Tierra de nadie

Teoría de los platos rotos

Incluso a  los efectos electorales más inmediatos, la desazón que agita a algunos barones socialistas y su empeño en que Zapatero anuncie cuanto antes que hace mutis por el foro no se justifican racionalmente. ¿Creen sinceramente que sus resultados en mayo serían así mejores? ¿Conservaría gracias a ello el PSC el Ayuntamiento de Barcelona o dejaría de peligrar el sillón de Barreda en Castilla-La Mancha? ¿Tan poco se valora esta gente para pensar que su gestión en las alcaldías y en las comunidades no es suficiente para acudir a las urnas con ciertas garantías?

Parecía difícil de conseguir, pero la llamada sucesión de Zapatero se ha convertido en un disparate aún mayor que la de Aznar y su prodigioso dedo índice.

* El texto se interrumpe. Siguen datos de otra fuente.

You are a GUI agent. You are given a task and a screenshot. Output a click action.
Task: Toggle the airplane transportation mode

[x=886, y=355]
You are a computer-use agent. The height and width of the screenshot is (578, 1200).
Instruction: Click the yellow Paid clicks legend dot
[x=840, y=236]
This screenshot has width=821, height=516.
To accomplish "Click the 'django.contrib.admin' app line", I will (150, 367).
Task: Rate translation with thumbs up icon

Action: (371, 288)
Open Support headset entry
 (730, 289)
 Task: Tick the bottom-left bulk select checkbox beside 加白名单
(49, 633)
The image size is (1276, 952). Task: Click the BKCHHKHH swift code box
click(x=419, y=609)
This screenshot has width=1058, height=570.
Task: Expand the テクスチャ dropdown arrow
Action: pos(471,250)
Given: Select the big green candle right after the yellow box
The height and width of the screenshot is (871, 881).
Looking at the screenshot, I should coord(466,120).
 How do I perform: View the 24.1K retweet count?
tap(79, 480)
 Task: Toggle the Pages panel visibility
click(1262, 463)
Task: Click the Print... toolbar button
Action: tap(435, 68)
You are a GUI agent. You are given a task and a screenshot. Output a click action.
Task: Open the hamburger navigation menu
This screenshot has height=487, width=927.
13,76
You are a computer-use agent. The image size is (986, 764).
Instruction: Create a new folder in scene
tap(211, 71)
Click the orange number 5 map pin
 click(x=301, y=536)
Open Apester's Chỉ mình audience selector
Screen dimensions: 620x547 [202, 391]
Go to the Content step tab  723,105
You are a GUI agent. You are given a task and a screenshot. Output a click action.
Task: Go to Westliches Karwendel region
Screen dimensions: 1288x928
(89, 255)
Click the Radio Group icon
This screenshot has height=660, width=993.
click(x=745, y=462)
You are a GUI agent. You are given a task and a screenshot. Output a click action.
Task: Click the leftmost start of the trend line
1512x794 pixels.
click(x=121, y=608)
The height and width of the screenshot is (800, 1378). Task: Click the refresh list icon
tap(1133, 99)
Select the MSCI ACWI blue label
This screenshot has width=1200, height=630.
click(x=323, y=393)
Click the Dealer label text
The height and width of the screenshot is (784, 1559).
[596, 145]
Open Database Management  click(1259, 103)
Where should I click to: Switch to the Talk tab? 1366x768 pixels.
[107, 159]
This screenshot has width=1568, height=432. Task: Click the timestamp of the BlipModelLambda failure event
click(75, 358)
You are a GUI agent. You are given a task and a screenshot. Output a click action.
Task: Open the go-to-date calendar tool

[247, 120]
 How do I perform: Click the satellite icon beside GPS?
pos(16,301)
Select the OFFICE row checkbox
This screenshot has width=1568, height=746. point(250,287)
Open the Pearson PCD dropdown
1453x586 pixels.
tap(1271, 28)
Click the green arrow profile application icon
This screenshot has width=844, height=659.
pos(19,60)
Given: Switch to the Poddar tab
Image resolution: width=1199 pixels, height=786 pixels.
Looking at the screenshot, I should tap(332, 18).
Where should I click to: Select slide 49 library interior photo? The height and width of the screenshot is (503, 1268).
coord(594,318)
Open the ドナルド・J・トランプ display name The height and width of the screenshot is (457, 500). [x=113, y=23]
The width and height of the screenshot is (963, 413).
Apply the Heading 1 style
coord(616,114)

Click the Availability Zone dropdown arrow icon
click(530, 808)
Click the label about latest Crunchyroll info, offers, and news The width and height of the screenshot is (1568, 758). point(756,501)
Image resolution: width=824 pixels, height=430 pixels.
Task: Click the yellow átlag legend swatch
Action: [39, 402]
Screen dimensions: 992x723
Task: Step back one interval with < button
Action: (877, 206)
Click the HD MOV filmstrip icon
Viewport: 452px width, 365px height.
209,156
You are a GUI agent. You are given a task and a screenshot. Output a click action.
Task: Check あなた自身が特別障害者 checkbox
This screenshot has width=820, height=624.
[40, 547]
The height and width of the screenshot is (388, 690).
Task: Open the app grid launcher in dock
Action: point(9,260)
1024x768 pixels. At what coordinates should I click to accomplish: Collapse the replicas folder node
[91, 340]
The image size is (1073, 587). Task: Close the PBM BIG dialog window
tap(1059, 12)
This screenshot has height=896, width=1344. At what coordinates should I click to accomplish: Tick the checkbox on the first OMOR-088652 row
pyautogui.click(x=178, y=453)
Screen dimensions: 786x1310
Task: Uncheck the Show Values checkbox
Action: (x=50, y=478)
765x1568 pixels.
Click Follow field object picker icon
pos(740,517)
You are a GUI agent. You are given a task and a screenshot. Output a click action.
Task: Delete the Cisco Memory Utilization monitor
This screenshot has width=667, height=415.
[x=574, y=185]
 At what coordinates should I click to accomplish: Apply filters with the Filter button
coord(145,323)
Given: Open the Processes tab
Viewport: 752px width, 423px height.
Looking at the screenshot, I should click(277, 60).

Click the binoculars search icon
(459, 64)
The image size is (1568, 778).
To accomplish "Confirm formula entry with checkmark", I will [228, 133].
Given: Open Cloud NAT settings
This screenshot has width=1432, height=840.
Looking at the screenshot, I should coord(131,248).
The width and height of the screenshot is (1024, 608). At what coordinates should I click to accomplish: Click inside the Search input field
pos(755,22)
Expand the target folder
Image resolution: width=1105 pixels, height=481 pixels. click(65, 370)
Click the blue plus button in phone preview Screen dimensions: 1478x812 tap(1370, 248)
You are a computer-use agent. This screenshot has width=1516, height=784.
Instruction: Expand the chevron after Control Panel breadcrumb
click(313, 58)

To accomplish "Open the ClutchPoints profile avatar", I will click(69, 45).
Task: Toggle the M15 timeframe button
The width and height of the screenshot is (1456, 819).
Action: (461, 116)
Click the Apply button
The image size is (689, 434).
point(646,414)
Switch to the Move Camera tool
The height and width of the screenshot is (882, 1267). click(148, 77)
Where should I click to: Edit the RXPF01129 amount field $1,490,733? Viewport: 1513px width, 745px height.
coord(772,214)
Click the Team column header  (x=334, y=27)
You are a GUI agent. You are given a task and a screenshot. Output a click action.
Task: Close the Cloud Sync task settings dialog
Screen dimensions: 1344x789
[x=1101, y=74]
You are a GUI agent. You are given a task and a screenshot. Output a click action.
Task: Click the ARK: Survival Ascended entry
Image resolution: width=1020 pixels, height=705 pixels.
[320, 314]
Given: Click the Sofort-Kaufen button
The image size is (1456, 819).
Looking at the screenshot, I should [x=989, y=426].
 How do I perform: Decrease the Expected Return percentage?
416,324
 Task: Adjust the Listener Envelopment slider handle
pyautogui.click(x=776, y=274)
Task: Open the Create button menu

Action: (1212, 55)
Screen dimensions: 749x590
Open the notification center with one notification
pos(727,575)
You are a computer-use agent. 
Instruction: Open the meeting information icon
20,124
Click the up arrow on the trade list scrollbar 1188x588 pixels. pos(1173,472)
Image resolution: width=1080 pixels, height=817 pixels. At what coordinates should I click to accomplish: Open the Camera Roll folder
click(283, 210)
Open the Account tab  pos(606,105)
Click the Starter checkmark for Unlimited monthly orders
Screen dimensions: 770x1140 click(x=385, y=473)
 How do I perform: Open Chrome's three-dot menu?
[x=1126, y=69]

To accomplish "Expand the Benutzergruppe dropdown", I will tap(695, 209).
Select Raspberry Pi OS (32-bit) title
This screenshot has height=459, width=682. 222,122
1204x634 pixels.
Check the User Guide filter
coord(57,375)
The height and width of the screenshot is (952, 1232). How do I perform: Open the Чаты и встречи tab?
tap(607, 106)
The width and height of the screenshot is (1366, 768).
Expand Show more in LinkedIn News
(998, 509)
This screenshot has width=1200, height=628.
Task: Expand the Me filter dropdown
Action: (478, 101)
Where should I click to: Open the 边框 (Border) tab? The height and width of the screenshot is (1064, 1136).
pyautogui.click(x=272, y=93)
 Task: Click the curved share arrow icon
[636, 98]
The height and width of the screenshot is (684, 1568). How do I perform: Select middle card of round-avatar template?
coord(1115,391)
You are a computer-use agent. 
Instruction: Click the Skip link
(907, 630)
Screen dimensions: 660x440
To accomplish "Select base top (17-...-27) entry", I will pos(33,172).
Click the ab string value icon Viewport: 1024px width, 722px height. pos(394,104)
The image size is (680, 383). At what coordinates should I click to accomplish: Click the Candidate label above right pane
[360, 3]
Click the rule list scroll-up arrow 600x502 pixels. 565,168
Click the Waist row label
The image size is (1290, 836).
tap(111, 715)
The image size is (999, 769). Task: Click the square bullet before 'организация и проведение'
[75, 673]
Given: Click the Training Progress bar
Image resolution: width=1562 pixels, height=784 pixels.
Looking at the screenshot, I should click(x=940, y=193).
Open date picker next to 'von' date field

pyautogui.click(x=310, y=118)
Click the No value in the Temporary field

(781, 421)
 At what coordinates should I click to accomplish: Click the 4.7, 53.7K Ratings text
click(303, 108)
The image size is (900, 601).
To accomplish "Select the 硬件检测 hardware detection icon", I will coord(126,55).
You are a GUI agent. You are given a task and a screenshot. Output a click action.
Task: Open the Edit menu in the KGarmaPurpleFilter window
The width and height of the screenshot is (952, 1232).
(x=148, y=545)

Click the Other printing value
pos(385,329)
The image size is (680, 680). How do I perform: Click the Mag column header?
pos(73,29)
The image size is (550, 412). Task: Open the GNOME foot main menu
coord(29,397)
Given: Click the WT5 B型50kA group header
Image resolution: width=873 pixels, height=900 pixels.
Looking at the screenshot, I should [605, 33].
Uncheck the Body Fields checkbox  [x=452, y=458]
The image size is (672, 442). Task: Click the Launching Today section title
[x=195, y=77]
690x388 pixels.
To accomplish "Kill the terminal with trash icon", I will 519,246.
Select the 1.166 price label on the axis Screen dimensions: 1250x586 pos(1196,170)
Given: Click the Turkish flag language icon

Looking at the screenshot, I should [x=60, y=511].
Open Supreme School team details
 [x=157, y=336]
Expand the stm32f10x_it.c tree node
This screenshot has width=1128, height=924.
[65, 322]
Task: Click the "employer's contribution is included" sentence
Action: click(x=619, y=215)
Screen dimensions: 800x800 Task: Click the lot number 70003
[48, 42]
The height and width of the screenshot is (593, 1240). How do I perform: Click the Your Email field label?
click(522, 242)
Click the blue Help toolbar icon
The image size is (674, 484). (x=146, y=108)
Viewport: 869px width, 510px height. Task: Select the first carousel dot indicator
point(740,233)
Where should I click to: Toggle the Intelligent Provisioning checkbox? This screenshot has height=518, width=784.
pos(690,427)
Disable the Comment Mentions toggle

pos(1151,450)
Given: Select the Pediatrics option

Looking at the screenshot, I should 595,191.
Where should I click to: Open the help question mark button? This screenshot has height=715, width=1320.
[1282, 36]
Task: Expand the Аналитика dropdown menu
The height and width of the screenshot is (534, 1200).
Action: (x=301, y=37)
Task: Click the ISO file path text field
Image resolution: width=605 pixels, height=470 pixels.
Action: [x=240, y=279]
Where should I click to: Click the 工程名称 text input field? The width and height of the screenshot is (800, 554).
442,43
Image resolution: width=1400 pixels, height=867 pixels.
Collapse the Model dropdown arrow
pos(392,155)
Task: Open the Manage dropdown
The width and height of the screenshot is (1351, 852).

Mareado por su propios vaivenes, el presidente tiene todo el derecho a abandonar el barco y experimentar otros mareos diferentes en el barrio húmedo de León, aunque sería deseable que la elección del nuevo candidato no se zanjara con unas primarias de trámite, pactadas para ungir a un único aspirante con evidente desprecio a la militancia, a la que se hurtaría el debate ideológico. ¿Importa más el escaño de un puñado de dirigentes que el propio proyecto político? Es corriente que quienes tratan desesperadamente de salvar los muebles pierdan también la camisa.

Las ventajas de conocer ahora el nombre de un candidato que no fuera Zapatero son harto discutibles. A las continúas demandas de la oposición para anticipar las elecciones, se sumarían inevitables tensiones internas. ¿Tendría libertad el presidente para adoptar las decisiones que considerase oportunas o debería consultar cada medida con el candidato para no perjudicar sus intereses electorales? ¿Habría de continuar el elegido en el Gobierno –si es que está en él- o sería mejor reservarle, como hizo Aznar con Rajoy?

Zapatero puede tirar la toalla; lo discutible es que eso sea lo mejor para el PSOE. Lo que con el viento a favor habría sido un gesto honroso, en medio de la tempestad no deja de ser una huida. ¿A qué tiene miedo el presidente? ¿Debe pagar otro los platos rotos de su entusiasta deriva reformista?